EXTRACTED DATA:
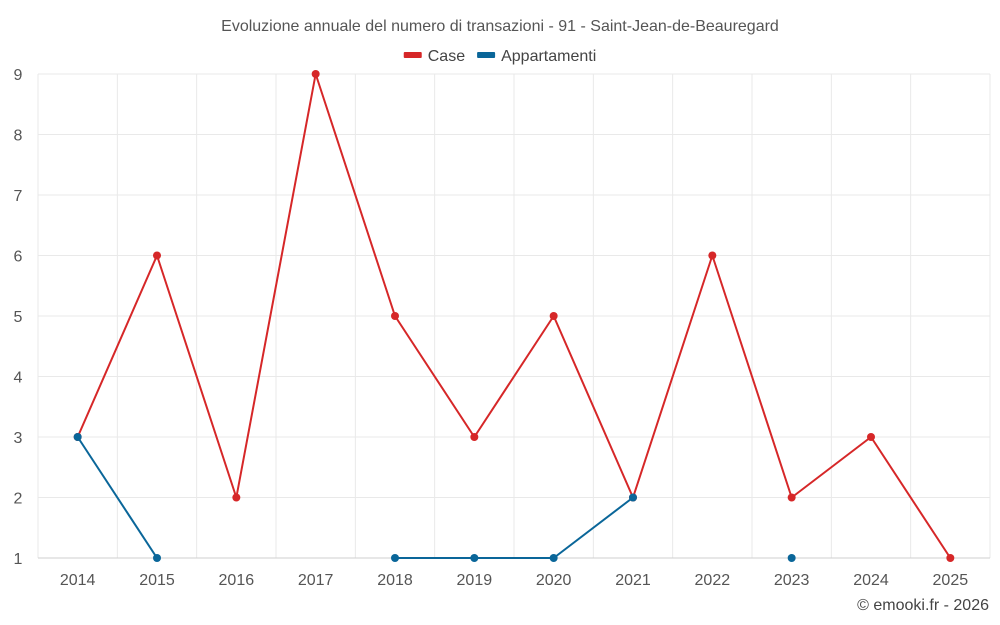  Describe the element at coordinates (923, 606) in the screenshot. I see `credit-text: © emooki.fr - 2026` at that location.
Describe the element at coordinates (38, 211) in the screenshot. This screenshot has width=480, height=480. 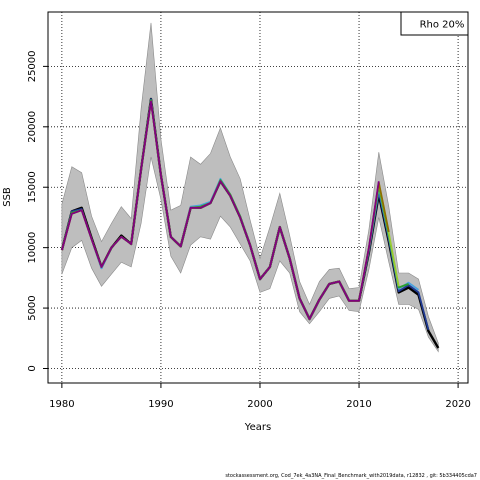
I see `y-axis: 0 5000 10000 15000 20000 25000` at that location.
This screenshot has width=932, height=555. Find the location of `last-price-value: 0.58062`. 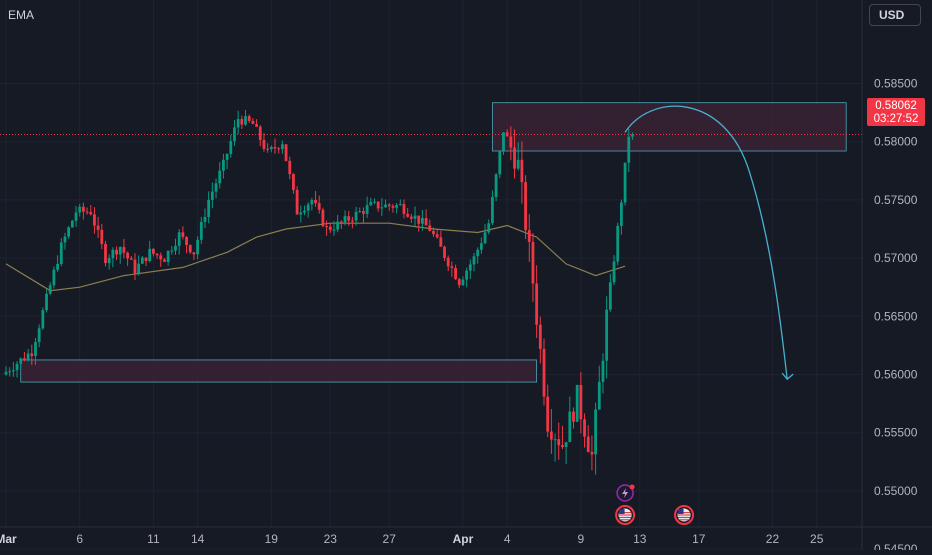

last-price-value: 0.58062 is located at coordinates (896, 106).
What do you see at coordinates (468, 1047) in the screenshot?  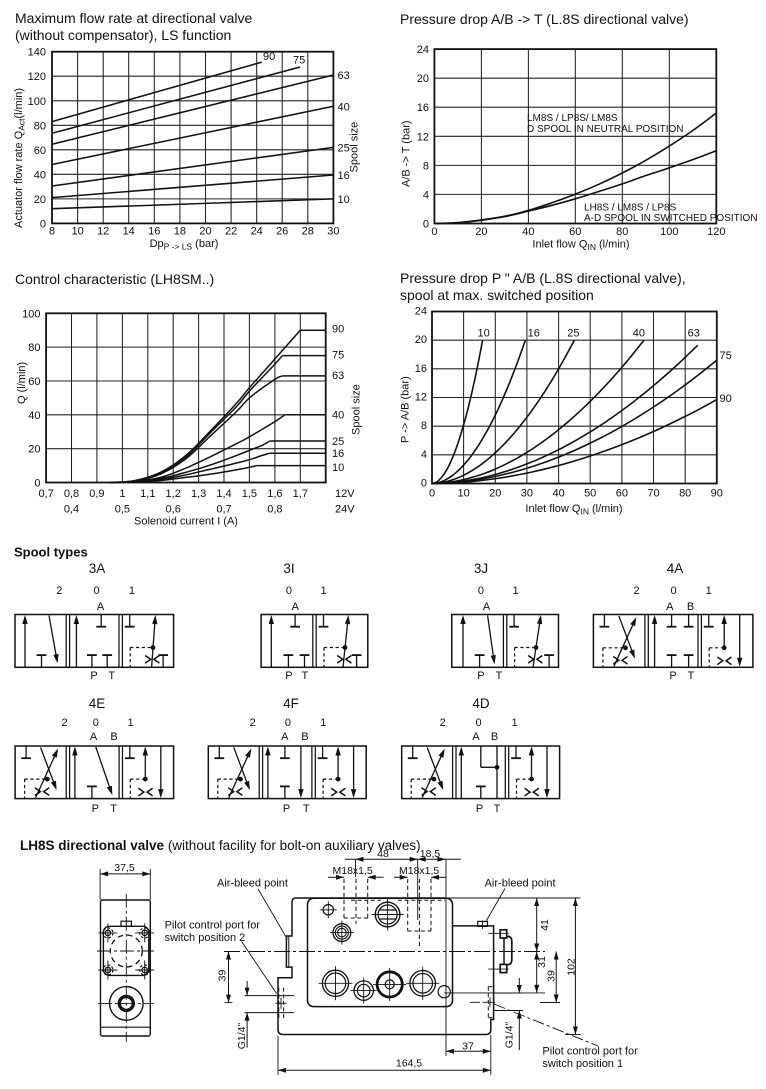 I see `svg-text: 37` at bounding box center [468, 1047].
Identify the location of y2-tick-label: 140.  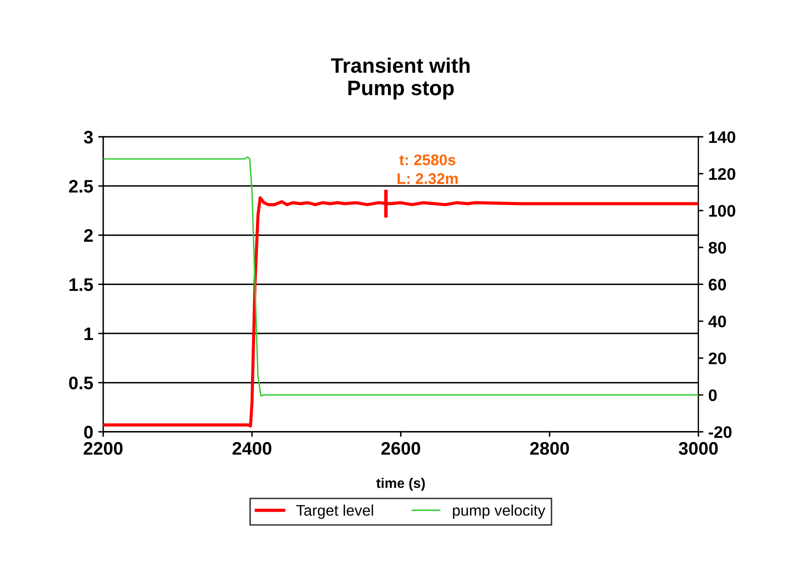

WHAT YOU NEED TO DO:
Turn the entries starting with the line containing "Describe the element at coordinates (38, 211)" and going on through the line containing "last-price-value: 0.58062 is" into a numbered list, with blank lines dropped. Leave the pictures out.

RESPONSE:
1. Describe the element at coordinates (38, 211) in the screenshot. This screenshot has width=480, height=480. 
2. I see `y-axis: 0 5000 10000 15000 20000 25000` at that location.
3. This screenshot has width=932, height=555. Find the location of `last-price-value: 0.58062`. 
4. last-price-value: 0.58062 is located at coordinates (896, 106).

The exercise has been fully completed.